§ **INPUT FOR THIS TASK**
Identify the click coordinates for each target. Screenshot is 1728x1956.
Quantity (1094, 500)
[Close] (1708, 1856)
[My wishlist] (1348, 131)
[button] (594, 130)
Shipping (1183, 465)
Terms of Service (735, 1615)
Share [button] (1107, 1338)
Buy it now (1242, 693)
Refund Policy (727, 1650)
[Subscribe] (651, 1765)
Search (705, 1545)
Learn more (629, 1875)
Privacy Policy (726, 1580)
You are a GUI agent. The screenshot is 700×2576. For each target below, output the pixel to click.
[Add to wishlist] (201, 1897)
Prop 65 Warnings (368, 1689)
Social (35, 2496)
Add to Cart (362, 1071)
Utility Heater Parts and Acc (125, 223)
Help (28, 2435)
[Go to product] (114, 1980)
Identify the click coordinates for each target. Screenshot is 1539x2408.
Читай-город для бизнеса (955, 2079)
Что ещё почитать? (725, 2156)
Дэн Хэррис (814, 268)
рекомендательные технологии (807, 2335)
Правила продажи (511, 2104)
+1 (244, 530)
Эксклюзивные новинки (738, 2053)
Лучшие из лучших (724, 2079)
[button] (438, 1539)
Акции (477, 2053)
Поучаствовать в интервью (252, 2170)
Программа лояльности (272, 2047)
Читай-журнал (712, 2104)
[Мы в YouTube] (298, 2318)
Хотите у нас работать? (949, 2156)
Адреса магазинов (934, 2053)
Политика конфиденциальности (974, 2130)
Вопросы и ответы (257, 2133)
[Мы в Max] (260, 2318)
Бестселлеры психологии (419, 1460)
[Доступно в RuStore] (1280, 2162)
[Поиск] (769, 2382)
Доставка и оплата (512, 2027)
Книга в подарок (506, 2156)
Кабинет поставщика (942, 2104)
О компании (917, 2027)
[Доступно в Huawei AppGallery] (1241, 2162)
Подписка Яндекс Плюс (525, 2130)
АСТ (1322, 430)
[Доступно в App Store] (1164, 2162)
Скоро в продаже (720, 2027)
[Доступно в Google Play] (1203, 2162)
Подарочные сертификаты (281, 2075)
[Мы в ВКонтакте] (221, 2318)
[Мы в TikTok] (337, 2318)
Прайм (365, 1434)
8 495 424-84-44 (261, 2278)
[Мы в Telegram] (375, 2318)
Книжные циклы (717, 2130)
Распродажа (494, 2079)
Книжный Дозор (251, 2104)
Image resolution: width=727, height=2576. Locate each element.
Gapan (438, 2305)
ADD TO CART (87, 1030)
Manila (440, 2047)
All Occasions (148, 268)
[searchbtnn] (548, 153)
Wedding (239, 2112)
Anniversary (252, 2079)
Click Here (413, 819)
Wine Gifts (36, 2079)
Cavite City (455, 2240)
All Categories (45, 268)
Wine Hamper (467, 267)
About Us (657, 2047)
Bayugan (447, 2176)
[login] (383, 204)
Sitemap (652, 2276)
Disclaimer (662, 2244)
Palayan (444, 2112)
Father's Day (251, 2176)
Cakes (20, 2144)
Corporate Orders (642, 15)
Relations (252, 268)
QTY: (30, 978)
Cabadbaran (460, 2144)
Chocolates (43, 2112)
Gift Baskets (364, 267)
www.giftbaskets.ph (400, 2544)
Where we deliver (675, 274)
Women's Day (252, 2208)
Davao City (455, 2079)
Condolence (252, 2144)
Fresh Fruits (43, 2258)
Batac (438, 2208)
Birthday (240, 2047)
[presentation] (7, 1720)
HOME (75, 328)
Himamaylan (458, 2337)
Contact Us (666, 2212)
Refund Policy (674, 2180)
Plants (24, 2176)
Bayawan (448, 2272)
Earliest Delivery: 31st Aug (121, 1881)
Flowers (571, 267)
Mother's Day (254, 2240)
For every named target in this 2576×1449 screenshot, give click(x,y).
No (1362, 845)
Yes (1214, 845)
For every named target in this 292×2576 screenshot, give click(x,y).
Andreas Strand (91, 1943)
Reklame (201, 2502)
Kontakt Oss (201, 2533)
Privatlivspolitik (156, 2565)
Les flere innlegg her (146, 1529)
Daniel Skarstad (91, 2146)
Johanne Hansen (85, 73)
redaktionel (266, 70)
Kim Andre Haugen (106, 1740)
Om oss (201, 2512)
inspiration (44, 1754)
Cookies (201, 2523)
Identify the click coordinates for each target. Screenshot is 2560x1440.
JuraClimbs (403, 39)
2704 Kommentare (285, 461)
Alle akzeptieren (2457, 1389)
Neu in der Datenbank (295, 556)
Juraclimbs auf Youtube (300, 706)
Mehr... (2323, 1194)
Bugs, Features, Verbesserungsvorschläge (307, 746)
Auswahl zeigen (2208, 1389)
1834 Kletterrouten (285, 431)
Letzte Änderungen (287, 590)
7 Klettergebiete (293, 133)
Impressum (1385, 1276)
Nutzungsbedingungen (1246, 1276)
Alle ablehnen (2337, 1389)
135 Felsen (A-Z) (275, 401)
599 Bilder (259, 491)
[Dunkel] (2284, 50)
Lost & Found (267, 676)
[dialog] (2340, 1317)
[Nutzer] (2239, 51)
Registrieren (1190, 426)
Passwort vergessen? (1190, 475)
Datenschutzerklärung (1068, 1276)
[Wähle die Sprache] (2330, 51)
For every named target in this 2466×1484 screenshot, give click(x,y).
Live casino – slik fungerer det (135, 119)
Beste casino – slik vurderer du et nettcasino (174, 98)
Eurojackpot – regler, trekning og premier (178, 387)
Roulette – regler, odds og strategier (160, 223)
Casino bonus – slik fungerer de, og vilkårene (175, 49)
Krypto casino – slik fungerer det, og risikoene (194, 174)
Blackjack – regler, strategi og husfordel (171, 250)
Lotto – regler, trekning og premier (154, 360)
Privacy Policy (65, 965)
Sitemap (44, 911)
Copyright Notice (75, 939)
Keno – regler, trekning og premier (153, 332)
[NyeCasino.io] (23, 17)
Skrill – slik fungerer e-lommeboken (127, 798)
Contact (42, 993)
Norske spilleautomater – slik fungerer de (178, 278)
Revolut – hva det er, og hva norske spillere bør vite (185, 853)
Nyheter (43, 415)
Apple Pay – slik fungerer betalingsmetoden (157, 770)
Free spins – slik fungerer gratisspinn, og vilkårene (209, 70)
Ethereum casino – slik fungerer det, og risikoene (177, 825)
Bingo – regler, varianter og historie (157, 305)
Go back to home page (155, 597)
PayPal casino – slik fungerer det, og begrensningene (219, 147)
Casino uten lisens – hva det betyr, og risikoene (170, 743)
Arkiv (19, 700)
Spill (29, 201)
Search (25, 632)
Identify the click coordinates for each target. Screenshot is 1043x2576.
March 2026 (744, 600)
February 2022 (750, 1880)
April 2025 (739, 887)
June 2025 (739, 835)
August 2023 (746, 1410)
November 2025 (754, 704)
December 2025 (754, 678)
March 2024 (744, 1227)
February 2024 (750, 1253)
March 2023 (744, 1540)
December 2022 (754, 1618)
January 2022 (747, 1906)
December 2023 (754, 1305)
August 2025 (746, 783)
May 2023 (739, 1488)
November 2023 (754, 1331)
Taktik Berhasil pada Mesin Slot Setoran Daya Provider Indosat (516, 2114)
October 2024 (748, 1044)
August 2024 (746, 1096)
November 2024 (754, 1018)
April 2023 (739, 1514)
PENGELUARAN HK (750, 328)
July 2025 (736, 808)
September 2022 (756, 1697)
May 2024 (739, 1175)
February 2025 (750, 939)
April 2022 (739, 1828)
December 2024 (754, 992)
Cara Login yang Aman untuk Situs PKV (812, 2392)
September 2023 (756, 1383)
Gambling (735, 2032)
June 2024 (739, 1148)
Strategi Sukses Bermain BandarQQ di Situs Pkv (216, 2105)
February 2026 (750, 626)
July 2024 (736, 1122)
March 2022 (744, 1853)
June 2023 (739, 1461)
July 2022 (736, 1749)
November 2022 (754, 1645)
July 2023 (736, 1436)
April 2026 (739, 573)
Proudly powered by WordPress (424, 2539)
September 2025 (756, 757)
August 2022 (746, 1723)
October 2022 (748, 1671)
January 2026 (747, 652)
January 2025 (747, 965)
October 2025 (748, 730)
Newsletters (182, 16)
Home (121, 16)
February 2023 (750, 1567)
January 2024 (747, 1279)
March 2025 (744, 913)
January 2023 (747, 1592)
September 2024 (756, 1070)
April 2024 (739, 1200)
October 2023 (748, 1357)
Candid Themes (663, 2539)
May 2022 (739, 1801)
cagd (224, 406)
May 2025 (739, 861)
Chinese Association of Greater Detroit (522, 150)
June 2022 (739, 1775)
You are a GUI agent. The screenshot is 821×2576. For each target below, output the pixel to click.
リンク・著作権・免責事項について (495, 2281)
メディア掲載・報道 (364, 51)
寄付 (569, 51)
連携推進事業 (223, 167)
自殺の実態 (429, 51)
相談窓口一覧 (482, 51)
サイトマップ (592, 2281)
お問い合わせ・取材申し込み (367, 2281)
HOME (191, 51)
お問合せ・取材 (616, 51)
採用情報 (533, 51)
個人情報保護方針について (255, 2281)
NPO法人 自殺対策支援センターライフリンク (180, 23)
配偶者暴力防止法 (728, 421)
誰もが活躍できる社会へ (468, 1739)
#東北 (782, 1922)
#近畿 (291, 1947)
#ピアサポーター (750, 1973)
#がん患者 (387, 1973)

§ **TASK STATEMENT**
In the entries above, the lines between the one holding "Screenshot is 1043x2576." and the one holding "December 2022 (754, 1618)", inclusive, are to be printed exactly as written, and those alone.

§ **RESPONSE BELOW**
Identify the click coordinates for each target. Screenshot is 1043x2576.
March 2026 (744, 600)
February 2022 (750, 1880)
April 2025 (739, 887)
June 2025 (739, 835)
August 2023 (746, 1410)
November 2025 (754, 704)
December 2025 (754, 678)
March 2024 (744, 1227)
February 2024 (750, 1253)
March 2023 (744, 1540)
December 2022 (754, 1618)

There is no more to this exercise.